Katharine’s programme includes the four songs which comprise Debussy’s Proses lyrique (1892).  “I’d never sung or approached them before, but they are wonderful.  Debussy wrote his own texts, even though his previous custom had been to seek out high quality texts by the French symbolist poets for his art songs.  So, this is connection with Messiaen, who also wrote his own texts and who was inspired by Pelléas et Mélisande.”  Was it that these texts enabled Debussy to do specific things in music?  “I feel these songs were a sort of ‘preparation’ for Pelléas et Mélisande,” Katharine replies.  “As he finished work on Proses lyrique,he was beginning to compose the opera.  The texts are free verses and while the phrase lengths are regular, they are very adaptable.  It’s as if Debussy was looking for new ways of treating texts and these songs serve as a bridge to Pelléas.  He was very proud of these texts; we know that he showed them to a friend who ran a literary journal.” 

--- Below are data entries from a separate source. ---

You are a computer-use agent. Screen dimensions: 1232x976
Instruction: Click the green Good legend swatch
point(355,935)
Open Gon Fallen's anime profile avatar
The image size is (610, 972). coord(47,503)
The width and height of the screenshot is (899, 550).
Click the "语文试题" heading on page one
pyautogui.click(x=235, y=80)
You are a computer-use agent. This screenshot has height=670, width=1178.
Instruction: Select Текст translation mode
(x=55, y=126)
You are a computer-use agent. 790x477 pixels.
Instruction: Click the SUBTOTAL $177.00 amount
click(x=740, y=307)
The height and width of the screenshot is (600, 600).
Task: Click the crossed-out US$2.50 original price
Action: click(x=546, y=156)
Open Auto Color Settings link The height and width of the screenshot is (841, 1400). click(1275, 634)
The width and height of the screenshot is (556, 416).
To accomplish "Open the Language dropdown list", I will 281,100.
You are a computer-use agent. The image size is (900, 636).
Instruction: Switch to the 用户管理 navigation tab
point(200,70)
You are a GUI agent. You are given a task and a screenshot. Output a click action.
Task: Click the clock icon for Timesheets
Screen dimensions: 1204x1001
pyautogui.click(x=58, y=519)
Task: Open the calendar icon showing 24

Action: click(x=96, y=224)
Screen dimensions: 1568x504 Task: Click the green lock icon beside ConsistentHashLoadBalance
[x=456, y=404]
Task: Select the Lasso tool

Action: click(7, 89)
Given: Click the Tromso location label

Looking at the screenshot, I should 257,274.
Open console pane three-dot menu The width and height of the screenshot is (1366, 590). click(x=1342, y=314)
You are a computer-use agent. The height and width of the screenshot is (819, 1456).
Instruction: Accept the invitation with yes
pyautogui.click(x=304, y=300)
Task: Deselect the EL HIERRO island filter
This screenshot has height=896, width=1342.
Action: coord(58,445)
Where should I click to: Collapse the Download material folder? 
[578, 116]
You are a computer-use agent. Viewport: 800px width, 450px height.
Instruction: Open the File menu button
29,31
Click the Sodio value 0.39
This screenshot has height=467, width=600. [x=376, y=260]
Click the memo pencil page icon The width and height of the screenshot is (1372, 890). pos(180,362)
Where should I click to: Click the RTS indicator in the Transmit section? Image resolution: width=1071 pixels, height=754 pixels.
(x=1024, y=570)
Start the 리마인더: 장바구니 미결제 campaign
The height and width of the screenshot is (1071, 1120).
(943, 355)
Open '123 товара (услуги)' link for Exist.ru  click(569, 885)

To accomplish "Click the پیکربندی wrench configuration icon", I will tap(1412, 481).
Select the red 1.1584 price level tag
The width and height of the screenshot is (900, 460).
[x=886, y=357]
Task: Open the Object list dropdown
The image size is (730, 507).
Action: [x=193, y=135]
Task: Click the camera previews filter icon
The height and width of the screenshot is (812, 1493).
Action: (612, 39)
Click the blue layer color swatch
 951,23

Bringing considerable musical intelligence to their performance, Katharine and Sam capture the suggestiveness of Debussy’s idiom, often erotic, ever restless.  The clarity of the vocal line accommodates lovely nuances, and the piano is pliant and responsive.  ‘De grève’ (Of the shore) is particularly beautiful, at times expansive, then delicate, always elegant.

Kaija Saariaho provides both the final song, ‘Il pleut’ (It rains), and the first on the disc.  The latter, ‘Parfum de l’instant’ (from Quatres Instants), was in fact the last song that Katharine selected.  “Both the text and the music are wonderful.  It made the rest of the programme make sense.  The theme of Regards sur l’Infini emerged after all the music had been planned.  I sent the programme to friends and we discussed it during long zoom sessions, drinking wine and reading poetry – one benefit of Covid!”  During the erotic encounter of ‘Parfum de l’instant’, the poet is both ‘in’ time and slipping out of it – in a suspended moment.  “And, there is a time when that moment will become a memory, perhaps an idealised one.  This is the connecting thread between the songs.  It’s a ‘corona programme’! – as we are in the middle of one such suspended moment, and it’s intense as it is unknown.  We are trying to figure out what to do.  Past memories are intense, and we are longing for the future, for the ‘normal’ to return, without knowing if it ever will.”